Smart DOM MCP Server

Token-efficient browser automation for AI agents. Drop-in alternative to Playwright MCP that filters the DOM before returning it — only interactive elements, grouped by page section.

Why?

Playwright MCP sends the full accessibility tree on every interaction. On complex pages, that's 10-40K tokens per snapshot. Your 128K context fills up after ~3-12 actions.

Smart DOM filters to only interactive elements (buttons, links, inputs, selects, dialogs) and caps output at 30 elements per section with dedup. Result: 3-13x fewer tokens.

Site Playwright MCP Smart DOM Reduction
Amazon ~37K tokens ~3.2K tokens 11x
Hacker News ~10K tokens ~757 tokens 13x
GitHub ~10K tokens ~2.5K tokens 4x
Wikipedia ~8.4K tokens ~2.6K tokens 3.3x

Actions in 128K context window:

  • Amazon: 3 (Playwright) → 39 (Smart DOM)
  • Hacker News: 12 → 169

Install

git clone https://github.com/Frontrunner0x/smart-dom-mcp.git
cd smart-dom-mcp
npm install
npx playwright install chromium

Setup

Claude Code

claude mcp add smart-dom -s user -- node /path/to/smart-dom-mcp/src/index.js

Claude Desktop / Cursor / etc.

Add to your MCP config:

{
  "mcpServers": {
    "smart-dom": {
      "command": "node",
      "args": ["/path/to/smart-dom-mcp/src/index.js"]
    }
  }
}

Tools

navigate

Open a URL and get filtered interactive elements grouped by page section.

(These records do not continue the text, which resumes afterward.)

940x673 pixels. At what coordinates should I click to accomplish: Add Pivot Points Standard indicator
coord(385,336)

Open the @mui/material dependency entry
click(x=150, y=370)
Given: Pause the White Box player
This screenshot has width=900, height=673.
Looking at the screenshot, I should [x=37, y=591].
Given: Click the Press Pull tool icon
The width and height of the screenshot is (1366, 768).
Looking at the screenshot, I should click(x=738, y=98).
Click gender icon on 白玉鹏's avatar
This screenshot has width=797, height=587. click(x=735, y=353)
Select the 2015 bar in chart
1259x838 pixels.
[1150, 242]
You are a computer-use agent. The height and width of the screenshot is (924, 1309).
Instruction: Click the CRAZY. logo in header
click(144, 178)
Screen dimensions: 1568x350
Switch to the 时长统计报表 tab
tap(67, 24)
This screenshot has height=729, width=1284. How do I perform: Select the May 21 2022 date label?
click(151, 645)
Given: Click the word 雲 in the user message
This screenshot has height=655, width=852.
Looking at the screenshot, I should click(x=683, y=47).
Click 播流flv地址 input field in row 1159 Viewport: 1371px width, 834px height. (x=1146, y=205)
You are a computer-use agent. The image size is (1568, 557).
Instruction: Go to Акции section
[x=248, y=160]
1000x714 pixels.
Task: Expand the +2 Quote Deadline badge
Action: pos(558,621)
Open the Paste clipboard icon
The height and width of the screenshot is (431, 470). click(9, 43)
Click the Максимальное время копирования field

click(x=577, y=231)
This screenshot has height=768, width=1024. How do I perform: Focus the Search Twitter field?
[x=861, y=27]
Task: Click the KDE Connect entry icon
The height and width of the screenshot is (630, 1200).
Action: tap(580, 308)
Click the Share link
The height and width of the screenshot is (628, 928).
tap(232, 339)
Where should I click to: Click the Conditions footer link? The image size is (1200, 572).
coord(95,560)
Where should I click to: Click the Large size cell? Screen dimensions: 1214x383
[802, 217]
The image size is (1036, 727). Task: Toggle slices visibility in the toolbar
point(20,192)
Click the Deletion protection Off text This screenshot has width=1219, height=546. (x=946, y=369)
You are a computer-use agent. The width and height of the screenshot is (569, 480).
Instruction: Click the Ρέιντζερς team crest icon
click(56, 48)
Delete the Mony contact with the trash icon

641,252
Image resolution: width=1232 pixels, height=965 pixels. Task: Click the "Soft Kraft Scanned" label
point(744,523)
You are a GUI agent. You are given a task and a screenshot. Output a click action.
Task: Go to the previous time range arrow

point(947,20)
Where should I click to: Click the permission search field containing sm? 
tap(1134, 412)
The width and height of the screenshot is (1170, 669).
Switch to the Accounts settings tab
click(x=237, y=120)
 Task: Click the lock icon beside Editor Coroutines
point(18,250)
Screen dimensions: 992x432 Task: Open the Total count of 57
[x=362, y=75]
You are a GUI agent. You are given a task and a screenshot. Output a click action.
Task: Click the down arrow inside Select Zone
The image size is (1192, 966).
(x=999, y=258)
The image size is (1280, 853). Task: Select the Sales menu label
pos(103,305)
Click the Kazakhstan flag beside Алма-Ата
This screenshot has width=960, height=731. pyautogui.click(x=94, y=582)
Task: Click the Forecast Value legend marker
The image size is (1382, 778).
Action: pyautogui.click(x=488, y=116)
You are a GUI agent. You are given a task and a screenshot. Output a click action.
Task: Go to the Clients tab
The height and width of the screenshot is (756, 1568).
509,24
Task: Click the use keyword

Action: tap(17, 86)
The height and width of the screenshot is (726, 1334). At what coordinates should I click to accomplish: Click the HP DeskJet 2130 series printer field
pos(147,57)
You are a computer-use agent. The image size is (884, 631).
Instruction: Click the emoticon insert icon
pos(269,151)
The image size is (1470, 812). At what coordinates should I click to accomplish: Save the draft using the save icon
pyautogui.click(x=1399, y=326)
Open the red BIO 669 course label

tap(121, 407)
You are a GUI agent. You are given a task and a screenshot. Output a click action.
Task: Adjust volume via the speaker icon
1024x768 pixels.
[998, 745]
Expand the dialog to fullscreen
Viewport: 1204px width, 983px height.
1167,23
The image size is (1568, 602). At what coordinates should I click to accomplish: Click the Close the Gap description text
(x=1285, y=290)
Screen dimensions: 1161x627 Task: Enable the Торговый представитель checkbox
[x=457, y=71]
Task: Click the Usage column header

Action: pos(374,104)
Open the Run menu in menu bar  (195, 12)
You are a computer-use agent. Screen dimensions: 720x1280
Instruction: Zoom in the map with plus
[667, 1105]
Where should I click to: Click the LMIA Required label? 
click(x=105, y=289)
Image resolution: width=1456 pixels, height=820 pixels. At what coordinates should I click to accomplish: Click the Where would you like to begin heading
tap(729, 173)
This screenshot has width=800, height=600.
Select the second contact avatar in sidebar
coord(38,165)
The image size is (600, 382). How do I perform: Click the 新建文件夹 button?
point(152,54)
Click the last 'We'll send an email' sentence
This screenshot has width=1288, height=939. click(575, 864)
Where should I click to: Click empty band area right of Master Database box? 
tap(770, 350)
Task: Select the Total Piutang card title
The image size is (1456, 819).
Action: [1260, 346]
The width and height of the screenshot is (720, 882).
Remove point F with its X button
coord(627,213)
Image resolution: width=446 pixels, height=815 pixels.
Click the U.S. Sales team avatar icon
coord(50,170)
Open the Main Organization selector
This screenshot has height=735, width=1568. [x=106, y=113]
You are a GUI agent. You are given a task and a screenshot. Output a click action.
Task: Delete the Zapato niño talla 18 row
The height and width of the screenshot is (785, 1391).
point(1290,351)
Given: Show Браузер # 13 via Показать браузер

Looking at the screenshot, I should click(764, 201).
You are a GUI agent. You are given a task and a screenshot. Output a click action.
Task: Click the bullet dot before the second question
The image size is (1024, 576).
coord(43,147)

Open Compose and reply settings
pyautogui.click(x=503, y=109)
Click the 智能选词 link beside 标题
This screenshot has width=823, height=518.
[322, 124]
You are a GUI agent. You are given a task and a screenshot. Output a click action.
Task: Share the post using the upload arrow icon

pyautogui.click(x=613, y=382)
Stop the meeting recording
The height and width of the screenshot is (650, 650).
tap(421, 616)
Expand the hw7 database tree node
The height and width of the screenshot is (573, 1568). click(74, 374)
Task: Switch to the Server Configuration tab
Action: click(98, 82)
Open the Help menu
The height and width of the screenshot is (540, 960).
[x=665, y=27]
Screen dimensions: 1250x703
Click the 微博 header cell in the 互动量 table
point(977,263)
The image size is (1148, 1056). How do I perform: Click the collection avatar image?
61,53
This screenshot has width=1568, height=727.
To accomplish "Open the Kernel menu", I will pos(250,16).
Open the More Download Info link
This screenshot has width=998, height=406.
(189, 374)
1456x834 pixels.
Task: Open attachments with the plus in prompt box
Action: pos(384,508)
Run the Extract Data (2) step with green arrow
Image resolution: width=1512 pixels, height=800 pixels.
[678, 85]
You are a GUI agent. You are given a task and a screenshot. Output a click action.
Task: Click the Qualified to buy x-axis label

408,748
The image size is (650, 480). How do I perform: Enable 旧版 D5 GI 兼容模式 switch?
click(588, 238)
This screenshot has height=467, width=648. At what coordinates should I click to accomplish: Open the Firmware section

navigate({ url: "https://github.com" })
→ { sections: { header: [...], main: [...] }, totalShown: 90 }

dom_summary

Re-scan current page for interactive elements. Use focus to get only one section.

dom_summary({ focus: "main" })
→ { section: "main", elements: [...], count: 28 }

dom_act

Click, type, select, check/uncheck elements by their ref (from navigate/dom_summary).

dom_act({ ref: "@e5", action: "click" })
→ { ok: true, action: "clicked", label: "Sign in" }

dom_act({ ref: "@e12", action: "type", value: "hello world" })
→ { ok: true, action: "typed", value: "hello world" }

dom_read

Extract readable content: tables, headings, alerts, form values, or plain text.

dom_read({ selector: "main" })
→ { headings: [...], tables: [...], text: "..." }

screenshot

Visual fallback. Capture viewport, full page, or a specific element.

screenshot({ fullPage: true })
screenshot({ selector: "#results" })

wait

Wait for text to appear, disappear, or a fixed delay.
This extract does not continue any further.